It is time to talk about Nicolas Cage’s hair.
He started off funky fresh early in his career when he played the Punk kid in the movie Valley Girl in the 80’s. He had fucked up hair and fucked up teeth and was pretty charming.
I really liked him as an actor back then, when he would take risks and do more interesting performances. One of my favorite early movies that featured Cage was Vampire’s Kiss, where he plays a man who thinks he is a vampire and goes around killing people while wearing fake plastic Dracula teeth. He even ate a live cockroach for that film.
My most favorite film of his will always be Birdy, where he helps his friend who has come home from the Vietnam War. His friend returns so shattered that he thinks he is a bird. It is a great film and a wonderful performance. Plus, he is pretty sexy in it.
Soon after this film, Cage succumbed to Hollywood pressures and got his teeth fixed; covered with too white, too straight veneers.
As Cage began making more questionable film choices that were clearly for the paycheck (ahem…Gone in Sixty Seconds…cough cough) he paid the karmic price with his hair follicles sending him toward the path of premature balding. The worst of it is, he does not bald with dignity, but insists on trying to hide it by wearing horrendous looking toupees’.
He sort of redeemed himself for the film Adaptation, which was a great flick where he wore a severely un-sexy wig.
I cannot help but be annoyed by his appearance in his most recent movie. In the World Trade Center film based on true events, he plays a real person who is actually bald in real life.

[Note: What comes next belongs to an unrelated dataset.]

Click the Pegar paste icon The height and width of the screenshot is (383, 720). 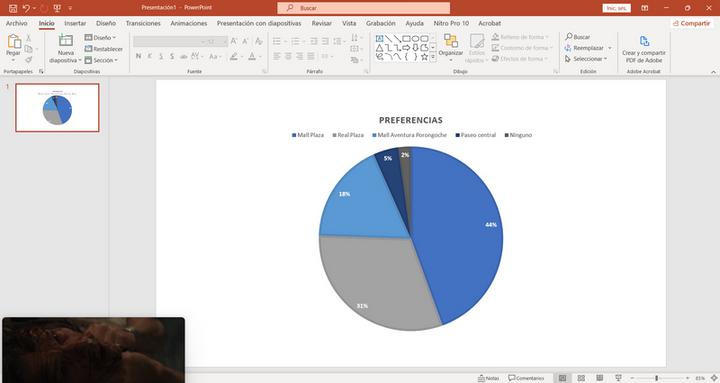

This was Nick’s chance to show the world how secure he is in himself by showing us his shiny noggin once and for all, vanity-be-damned! Instead he let’s me down and again dons the horrendous toupee.
Sadly, it gets worse. In his next film based on a comic book hero he is far too old to play, he tries to youth it up by wearing a wig befitting only of a teenager in an emo band.
Tsk tsk, Mr. Cage. Tsk tsk.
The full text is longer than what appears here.